■ Job item: Could you quote the listing from its start through the line containing "center [36, 46].", exactly as it appears, leaving out the pictures?

■ Provided material:
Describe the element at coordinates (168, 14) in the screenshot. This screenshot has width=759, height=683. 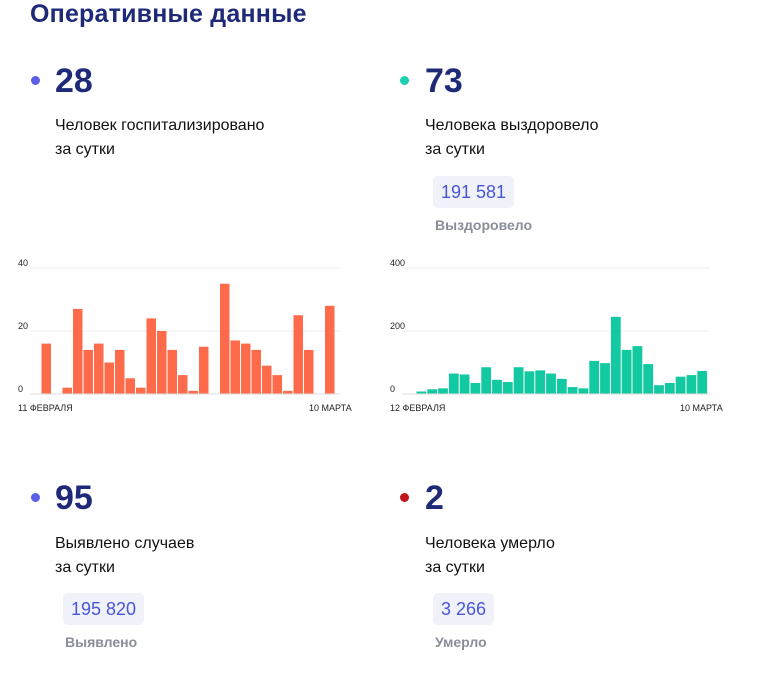
I see `page-title: Оперативные данные` at that location.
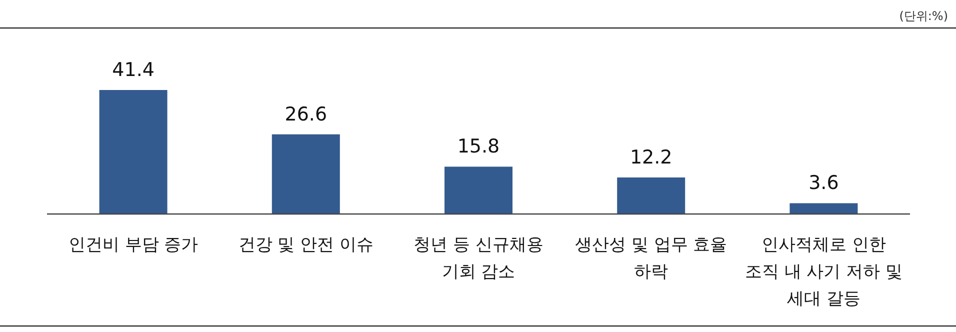 This screenshot has height=332, width=956. Describe the element at coordinates (479, 258) in the screenshot. I see `x-tick-label: 청년 등 신규채용 기회 감소` at that location.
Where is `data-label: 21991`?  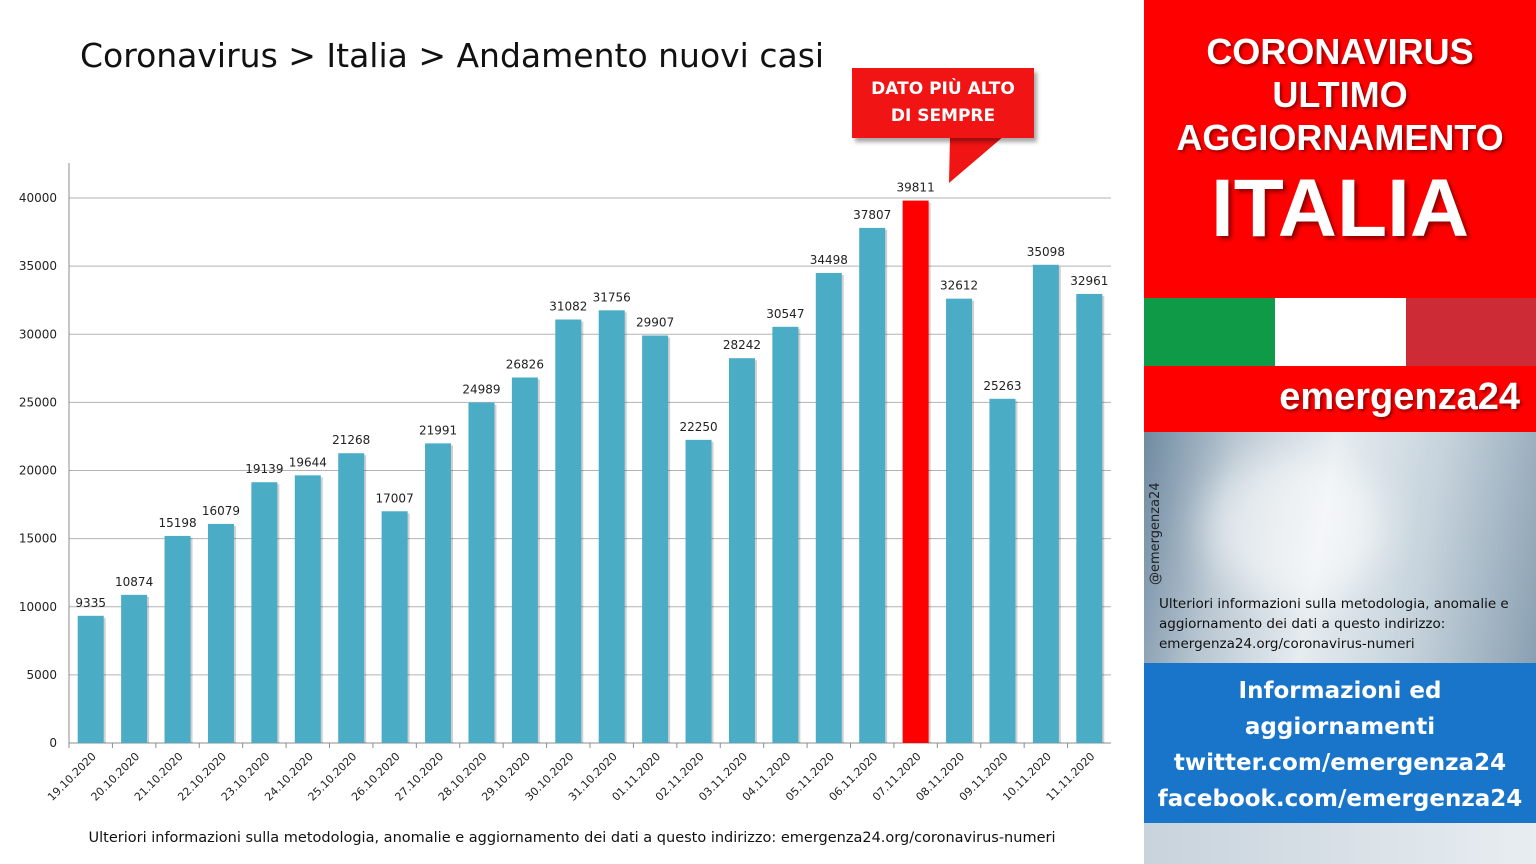
data-label: 21991 is located at coordinates (438, 430).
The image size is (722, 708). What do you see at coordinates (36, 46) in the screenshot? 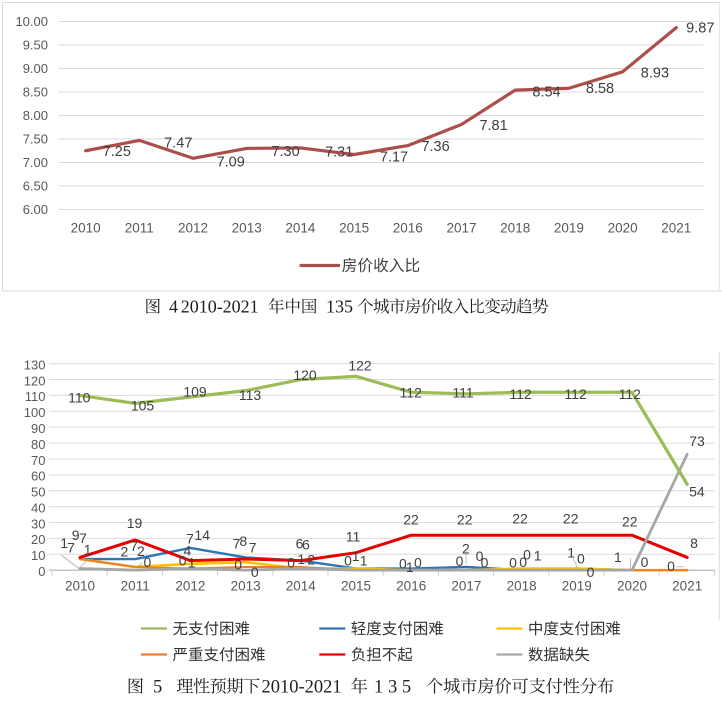
I see `svg-text: 9.50` at bounding box center [36, 46].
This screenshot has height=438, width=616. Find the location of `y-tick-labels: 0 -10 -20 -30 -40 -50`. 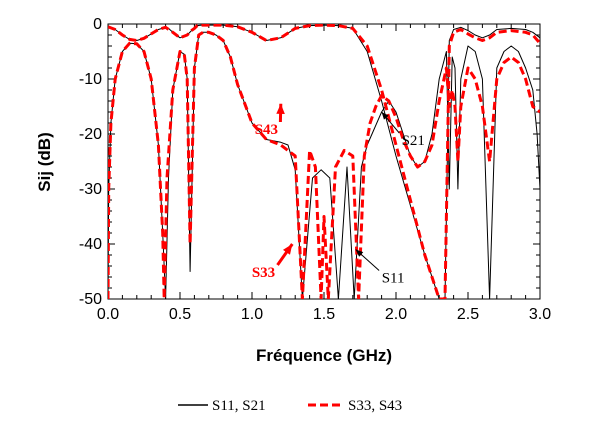

y-tick-labels: 0 -10 -20 -30 -40 -50 is located at coordinates (90, 162).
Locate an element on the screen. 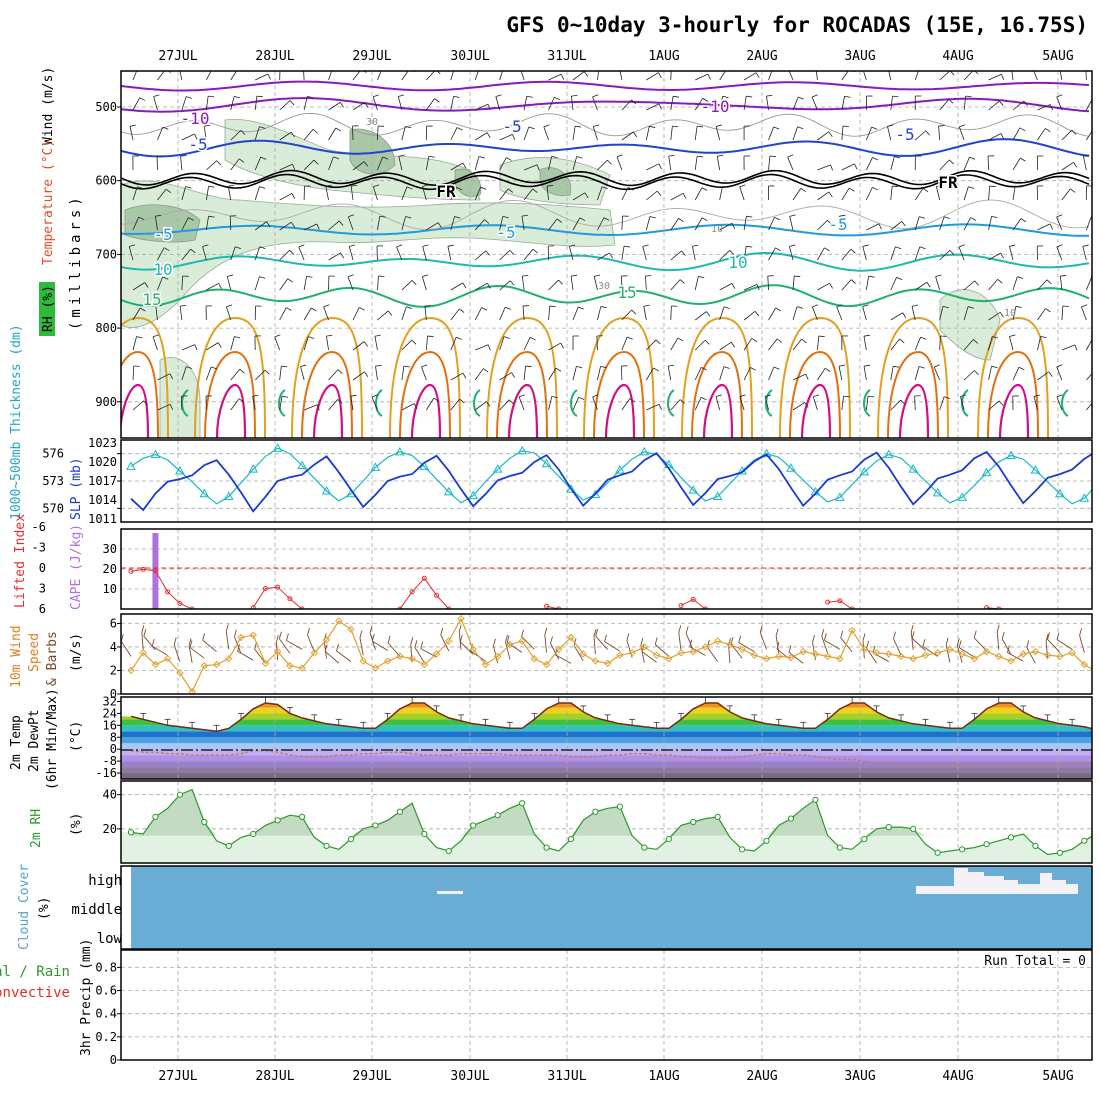 This screenshot has height=1104, width=1100. top-date-label: 4AUG is located at coordinates (958, 56).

■ Expected answer:
Describe the element at coordinates (168, 14) in the screenshot. This screenshot has width=759, height=683. 
I see `page-title: Оперативные данные` at that location.
 This screenshot has height=332, width=956. Describe the element at coordinates (479, 258) in the screenshot. I see `x-tick-label: 청년 등 신규채용 기회 감소` at that location.
Where is `data-label: 21991`?  
data-label: 21991 is located at coordinates (438, 430).
The image size is (722, 708). What do you see at coordinates (36, 46) in the screenshot? 
I see `svg-text: 9.50` at bounding box center [36, 46].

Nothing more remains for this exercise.